* Text excerpt *
Michael O’Leary reckons airport authorities should be discriminate in who they search and harass at airport screening stations – this wanderer has inclinations of agreement but warms the fence with some reservation. In (northern hemisphere) summer 2007, I went on holiday to Australia, stopping in Hong Kong on way there and New Zealand and Bangkok on the way back, and by the time the journey was complete back in Dublin around three months later I had carried a knife aboard nine different aircraft. The first three international airports failed to notice the knife in my carry-on rucksack before I finally did and wondered how many more would miss it before the end of the trip – they all did, eight different international airports, including terrorist bullseye London Heathrow twice; the others Dublin, Hong Kong, Cairns, Brisbane, Auckland, Sydney, and Bangkok. This despite the ridiculous set-up at Bangkok airport where one could buy duty free aftershave before the having it confiscated at security screen which cannot be passed beforehand. The knife, a simple craft knife used for topping pencils and cutting cardboard, perhaps not the most dangerous of weapons, but what we are led to believe was used by the September 11th hijackers.

* Recorded information *
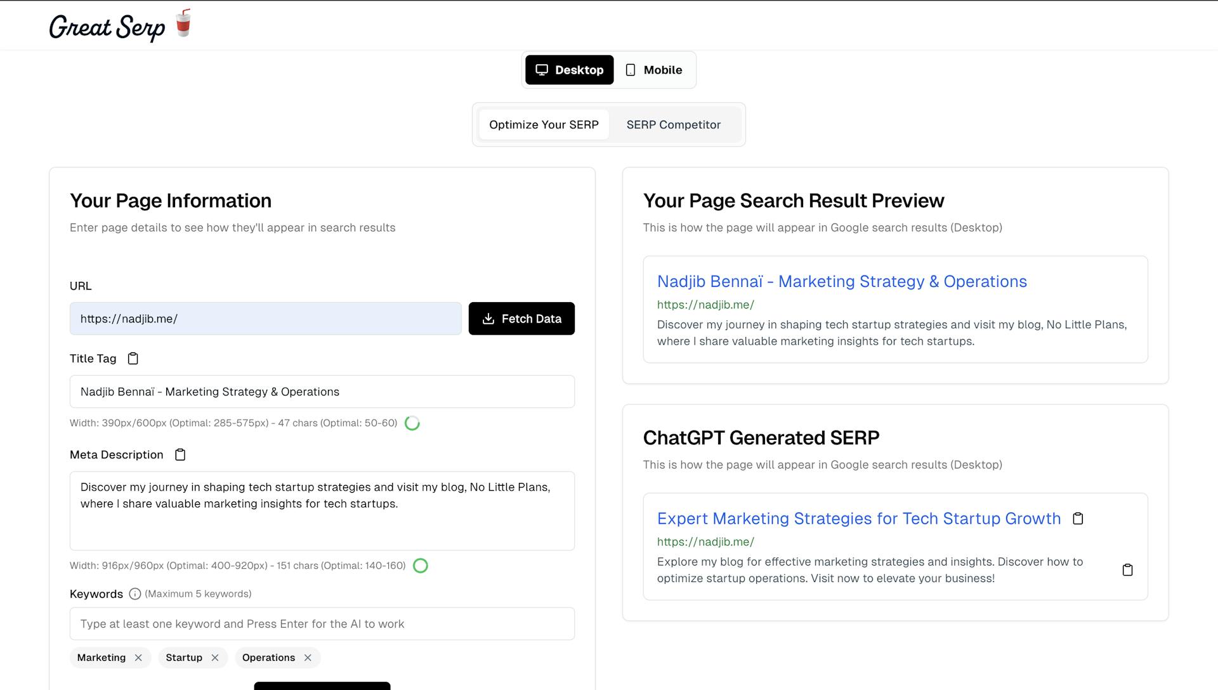Switch the preview to Mobile view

* Task list *
1. Using the airport security text above, decide whether each statement agrees with it, answering yes or no and quoting the words that decide it:
(a) The writer took the knife aboard nine different aircraft.
(b) The trip included a stop in Singapore.
(c) Screeners at London Heathrow found the knife.
2. Please translate this sentence from the airport security text into Spanish: "In (northern hemisphere) summer 2007, I went on holiday to Australia, stopping in Hong Kong on way there and New Zealand and Bangkok on the way back, and by the time the journey was complete back in Dublin around three months later I had carried a knife aboard nine different aircraft."
3. Carry on the airport security text from its final sentence.

* Responses for each task *
1.
(a) Yes: "I had carried a knife aboard nine different aircraft"
(b) No: "stopping in Hong Kong on way there and New Zealand and Bangkok on the way back"
(c) No: "they all did, eight different international airports, including terrorist bullseye London Heathrow twice"

2. En el verano de 2007 (del hemisferio norte), me fui de vacaciones a Australia, con una escala en Hong Kong a la ida y en Nueva Zelanda y Bangkok a la vuelta, y cuando el viaje terminó, de regreso en Dublín unos tres meses después, había llevado un cuchillo a bordo de nueve aviones distintos.

3.
Do the governments want to keep us scared? Is it not in their political interest to be keeping us happy instead? Is taking tweezers and knitting needles off eighty-year-old nuns going to stop aircraft hijackings? Would discriminate passenger screening speed-up movement through an airport? Yes, in likelihood, but wouldn’t it further antagonise a particular people, the extremists of which who you simply cannot talk sense to, and make them more likely to blow up a train which has no security screening. It begs the age old question, can we not just all get along, but then that question would hardly be ‘age old’ if the answer was ever yes. Antagonism and bad people are the cruel unfortunate nature of society. Fear, the rule of law, vigilantism and ‘ah sure what can ya do!’ are the instrumental attitudes we have defend it – craft knives alone won’t save/destroy the world, so chose your weapon.